Feb 8th, 2008, 12:29 AM
Defer architectural decision
One of the major advantage of using Spring Batch is that it allows us to defer scalability decision to later stage. Is there any sample of the followings for the same batch job?
1. running the job as single process in single jvm
2. running the job as multiple processes in single jvm
3. running the job as multiple processes in multiple JVM
Feb 8th, 2008, 01:23 AM
1. and 3. are the fixedLengthImportJob and parallelJob. 2. is not planned as a sample for 1.0, but we are confident it can be implemented straightforwardly (more so with m5).
Feb 8th, 2008, 10:48 AM
Is there any documentation for these samples?
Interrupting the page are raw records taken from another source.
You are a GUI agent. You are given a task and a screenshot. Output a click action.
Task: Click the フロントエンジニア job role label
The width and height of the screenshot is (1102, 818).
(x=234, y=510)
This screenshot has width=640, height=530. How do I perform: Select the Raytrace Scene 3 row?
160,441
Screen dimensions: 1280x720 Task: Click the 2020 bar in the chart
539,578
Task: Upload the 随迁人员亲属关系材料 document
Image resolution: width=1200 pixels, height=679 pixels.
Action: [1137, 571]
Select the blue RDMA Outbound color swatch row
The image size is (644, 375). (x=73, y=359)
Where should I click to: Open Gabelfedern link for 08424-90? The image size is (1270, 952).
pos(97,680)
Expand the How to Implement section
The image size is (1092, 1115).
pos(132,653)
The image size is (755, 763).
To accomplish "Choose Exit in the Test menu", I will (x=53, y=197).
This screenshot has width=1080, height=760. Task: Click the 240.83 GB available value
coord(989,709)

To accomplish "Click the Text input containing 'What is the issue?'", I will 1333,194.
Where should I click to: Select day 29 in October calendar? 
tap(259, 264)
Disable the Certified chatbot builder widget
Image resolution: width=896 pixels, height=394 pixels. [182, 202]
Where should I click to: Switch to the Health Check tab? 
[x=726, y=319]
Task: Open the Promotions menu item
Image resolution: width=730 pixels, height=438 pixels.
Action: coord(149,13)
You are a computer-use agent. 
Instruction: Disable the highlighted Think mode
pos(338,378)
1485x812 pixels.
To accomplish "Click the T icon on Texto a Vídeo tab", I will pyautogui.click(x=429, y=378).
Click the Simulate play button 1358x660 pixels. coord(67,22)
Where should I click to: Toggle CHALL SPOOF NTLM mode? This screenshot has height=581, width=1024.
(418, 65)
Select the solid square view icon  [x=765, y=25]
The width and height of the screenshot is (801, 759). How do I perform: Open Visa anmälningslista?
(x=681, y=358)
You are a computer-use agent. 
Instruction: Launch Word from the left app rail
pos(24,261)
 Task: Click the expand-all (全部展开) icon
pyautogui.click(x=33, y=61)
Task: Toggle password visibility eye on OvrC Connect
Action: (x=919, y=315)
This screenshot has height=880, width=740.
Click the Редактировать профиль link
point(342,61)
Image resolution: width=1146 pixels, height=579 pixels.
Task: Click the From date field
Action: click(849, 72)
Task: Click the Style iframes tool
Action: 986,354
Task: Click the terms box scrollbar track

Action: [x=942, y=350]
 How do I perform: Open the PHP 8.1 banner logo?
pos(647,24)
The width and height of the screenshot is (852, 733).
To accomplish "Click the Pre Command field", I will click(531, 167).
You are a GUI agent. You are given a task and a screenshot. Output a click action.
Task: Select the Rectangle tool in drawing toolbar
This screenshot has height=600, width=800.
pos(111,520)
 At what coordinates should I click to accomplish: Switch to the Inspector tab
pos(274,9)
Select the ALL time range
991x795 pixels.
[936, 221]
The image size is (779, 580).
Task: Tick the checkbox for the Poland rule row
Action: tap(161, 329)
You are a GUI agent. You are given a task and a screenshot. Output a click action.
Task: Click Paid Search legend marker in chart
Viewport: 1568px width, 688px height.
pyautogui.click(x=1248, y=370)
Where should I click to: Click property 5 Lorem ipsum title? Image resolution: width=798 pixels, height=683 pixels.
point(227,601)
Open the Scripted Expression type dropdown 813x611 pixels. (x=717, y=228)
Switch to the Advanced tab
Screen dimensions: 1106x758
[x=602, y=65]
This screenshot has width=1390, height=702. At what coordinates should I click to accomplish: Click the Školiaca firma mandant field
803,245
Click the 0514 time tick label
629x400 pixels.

Actually I thought paralleljob sample is (2). Why is it multiple processes in multiple JVM?
Feb 8th, 2008, 12:27 PM
Oops sorry, you are right. Parallel job is #2. #3 is the one we are deferring, but planning quite carefully. There is some documentation for the samples in the User Guide, but it's a bit old, so won't have the prallel job in it. Javadocs are the main source for now, and we will do some more work for 1.0 on the usert guide and samples in particular. What did you need to know?
Feb 8th, 2008, 08:52 PM
Is #3 a target for v1.0? How about #4 - running multiple processes in clustered JVM?
I'm going to develop batch processing for my project but I'm not sure which option I will go for before the load test. As I want to defer my scalability decision, I want to see how 'easy' it is for me to switch from one option to another when it is required.
Feb 9th, 2008, 03:38 AM
#3 will not be implemented in 1.0, as a sample or with the necessary additional plumbing for the remote processes to communicate. But it will be a pretty short step, if people want to try it out. And we will begin work on it right away, so there should be some concrete stuff coming out quite quickly, probably as samples to start with.
#4 is with Terracotta (what is a "clustered JVM" otherwise)? No plans right now to try that, but I would be interested to hear how it goes if anyone tackles it.
We are going to be putting some effort into grid implementations (GigaSpaces, ObjectGrid, Coherence, etc.), but since they are less common than ordinary messaging middleware, we are going to tackle JMS first. (GigaSpaces has a JMS API, so that would work with no additional effort. The others will be slightly different.)
Feb 9th, 2008, 03:52 AM
Actually, I saw your presentation on http://www.parleys.com/display/PARLE...wComments=true
And on the 13th slide, it mentioned #3 - multiple JVMs and #4 - multiple clustered JVMs. What is the different between the two? #3 is with single machine or #4 is with multiple machines??